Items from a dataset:
━━━━

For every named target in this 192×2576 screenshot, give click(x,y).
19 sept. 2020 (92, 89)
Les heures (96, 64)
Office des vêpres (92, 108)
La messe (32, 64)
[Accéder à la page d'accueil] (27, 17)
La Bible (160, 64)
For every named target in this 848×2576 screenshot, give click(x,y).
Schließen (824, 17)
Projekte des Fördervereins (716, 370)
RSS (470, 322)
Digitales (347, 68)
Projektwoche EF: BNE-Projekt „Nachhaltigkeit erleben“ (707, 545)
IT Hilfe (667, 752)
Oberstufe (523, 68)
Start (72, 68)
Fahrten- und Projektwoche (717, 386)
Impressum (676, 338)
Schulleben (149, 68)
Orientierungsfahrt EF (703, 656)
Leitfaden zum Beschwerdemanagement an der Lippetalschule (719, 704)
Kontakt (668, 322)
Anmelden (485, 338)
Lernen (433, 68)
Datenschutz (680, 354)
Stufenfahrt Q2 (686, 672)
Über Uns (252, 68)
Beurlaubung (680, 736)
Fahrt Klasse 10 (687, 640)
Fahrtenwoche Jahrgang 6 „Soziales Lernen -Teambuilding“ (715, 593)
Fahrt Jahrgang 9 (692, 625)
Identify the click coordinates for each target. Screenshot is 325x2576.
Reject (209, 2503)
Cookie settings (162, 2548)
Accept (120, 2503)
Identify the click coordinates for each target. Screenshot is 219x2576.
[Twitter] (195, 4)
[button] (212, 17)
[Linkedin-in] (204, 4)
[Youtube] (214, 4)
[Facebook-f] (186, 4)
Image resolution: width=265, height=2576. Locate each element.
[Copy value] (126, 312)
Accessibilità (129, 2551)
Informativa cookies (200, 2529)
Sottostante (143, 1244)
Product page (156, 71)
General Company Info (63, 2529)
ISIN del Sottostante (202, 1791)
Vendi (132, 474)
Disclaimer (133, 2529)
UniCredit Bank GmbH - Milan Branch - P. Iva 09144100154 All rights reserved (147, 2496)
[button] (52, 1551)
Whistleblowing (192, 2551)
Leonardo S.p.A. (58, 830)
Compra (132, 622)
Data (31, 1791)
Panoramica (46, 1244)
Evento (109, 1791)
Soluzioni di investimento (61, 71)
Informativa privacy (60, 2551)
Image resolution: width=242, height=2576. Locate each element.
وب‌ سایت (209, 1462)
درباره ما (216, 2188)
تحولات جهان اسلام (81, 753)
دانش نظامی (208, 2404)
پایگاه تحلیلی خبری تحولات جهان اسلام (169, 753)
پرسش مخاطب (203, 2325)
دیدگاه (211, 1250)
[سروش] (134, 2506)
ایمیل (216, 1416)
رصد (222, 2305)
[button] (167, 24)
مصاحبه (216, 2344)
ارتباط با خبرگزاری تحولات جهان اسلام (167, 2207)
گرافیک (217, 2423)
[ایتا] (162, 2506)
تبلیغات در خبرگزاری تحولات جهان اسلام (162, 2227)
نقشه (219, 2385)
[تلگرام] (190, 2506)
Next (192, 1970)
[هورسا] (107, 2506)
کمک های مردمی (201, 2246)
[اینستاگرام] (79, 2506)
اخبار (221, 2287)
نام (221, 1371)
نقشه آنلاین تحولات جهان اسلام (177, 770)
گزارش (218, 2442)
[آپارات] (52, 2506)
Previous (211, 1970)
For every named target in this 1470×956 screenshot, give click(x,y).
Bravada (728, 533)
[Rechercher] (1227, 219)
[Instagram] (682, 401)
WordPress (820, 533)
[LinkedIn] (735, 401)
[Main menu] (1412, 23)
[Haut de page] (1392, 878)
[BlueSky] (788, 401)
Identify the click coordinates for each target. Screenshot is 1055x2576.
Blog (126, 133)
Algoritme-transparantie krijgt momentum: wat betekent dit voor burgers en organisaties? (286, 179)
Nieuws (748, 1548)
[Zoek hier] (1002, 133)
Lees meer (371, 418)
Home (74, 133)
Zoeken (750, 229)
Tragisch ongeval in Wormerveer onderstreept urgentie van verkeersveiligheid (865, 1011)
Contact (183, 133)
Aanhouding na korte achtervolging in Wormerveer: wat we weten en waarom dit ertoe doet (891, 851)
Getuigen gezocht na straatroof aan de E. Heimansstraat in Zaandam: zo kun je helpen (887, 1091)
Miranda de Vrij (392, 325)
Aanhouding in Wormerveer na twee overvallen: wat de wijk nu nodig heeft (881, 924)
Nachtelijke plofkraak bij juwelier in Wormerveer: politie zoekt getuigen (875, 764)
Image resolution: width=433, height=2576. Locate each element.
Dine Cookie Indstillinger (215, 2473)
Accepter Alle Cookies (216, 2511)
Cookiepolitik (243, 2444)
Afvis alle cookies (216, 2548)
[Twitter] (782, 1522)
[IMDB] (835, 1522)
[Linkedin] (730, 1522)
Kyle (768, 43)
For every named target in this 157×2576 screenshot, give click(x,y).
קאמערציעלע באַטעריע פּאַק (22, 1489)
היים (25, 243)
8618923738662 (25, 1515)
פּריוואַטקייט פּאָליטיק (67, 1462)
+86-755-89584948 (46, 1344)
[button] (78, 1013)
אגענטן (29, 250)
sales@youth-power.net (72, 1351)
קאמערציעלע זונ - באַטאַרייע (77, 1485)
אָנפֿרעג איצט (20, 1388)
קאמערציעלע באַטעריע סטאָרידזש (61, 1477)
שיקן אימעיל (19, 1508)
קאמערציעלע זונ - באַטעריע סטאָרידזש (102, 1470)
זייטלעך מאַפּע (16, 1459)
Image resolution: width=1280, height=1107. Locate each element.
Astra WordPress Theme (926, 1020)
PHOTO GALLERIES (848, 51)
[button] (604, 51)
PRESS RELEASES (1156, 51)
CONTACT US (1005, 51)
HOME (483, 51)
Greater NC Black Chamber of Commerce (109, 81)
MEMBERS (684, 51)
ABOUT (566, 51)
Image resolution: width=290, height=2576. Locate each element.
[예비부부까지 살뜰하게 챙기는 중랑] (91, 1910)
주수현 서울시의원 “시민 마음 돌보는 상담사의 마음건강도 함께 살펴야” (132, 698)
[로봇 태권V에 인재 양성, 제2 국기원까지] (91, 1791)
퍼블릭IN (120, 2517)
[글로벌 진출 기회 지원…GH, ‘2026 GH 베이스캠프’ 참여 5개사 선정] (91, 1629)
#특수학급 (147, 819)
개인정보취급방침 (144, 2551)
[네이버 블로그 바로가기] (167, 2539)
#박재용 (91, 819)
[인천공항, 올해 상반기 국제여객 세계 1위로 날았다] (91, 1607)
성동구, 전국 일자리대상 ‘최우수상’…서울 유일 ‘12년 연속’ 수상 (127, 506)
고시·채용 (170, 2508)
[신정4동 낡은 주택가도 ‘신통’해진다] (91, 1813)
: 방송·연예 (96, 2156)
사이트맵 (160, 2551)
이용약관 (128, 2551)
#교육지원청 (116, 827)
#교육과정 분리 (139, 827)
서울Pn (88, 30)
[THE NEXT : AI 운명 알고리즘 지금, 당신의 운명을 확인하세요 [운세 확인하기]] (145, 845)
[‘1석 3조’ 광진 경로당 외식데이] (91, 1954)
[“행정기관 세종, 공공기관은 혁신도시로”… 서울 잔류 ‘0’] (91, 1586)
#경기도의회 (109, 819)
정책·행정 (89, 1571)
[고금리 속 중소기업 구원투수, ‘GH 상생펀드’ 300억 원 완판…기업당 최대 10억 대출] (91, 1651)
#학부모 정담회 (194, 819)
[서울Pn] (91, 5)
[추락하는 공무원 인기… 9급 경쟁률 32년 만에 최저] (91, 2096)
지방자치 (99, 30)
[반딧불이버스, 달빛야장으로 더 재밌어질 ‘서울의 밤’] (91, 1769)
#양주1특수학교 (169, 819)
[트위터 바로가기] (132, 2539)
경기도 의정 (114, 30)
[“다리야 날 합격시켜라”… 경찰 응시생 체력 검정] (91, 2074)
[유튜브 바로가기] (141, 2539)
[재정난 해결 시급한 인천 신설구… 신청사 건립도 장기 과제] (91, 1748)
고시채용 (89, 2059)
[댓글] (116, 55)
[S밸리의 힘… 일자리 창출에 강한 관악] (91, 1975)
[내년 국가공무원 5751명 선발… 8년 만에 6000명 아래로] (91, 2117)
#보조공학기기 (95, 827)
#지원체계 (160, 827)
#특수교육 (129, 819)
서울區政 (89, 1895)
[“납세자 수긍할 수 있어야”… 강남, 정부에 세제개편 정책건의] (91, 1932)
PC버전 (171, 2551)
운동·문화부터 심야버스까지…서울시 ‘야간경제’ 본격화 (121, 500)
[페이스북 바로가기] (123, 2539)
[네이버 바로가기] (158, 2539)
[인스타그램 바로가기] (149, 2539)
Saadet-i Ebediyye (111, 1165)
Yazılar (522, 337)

━━━━

> YOUR GOAL:
All lines above from the one holding "Digitales (347, 68)" to the one holding "Beurlaubung (680, 736)", inclusive, are to be copied exactly; no other line is wanted.

> RESPONSE BOX:
Digitales (347, 68)
Projektwoche EF: BNE-Projekt „Nachhaltigkeit erleben“ (707, 545)
IT Hilfe (667, 752)
Oberstufe (523, 68)
Start (72, 68)
Fahrten- und Projektwoche (717, 386)
Impressum (676, 338)
Schulleben (149, 68)
Orientierungsfahrt EF (703, 656)
Leitfaden zum Beschwerdemanagement an der Lippetalschule (719, 704)
Kontakt (668, 322)
Anmelden (485, 338)
Lernen (433, 68)
Datenschutz (680, 354)
Stufenfahrt Q2 (686, 672)
Über Uns (252, 68)
Beurlaubung (680, 736)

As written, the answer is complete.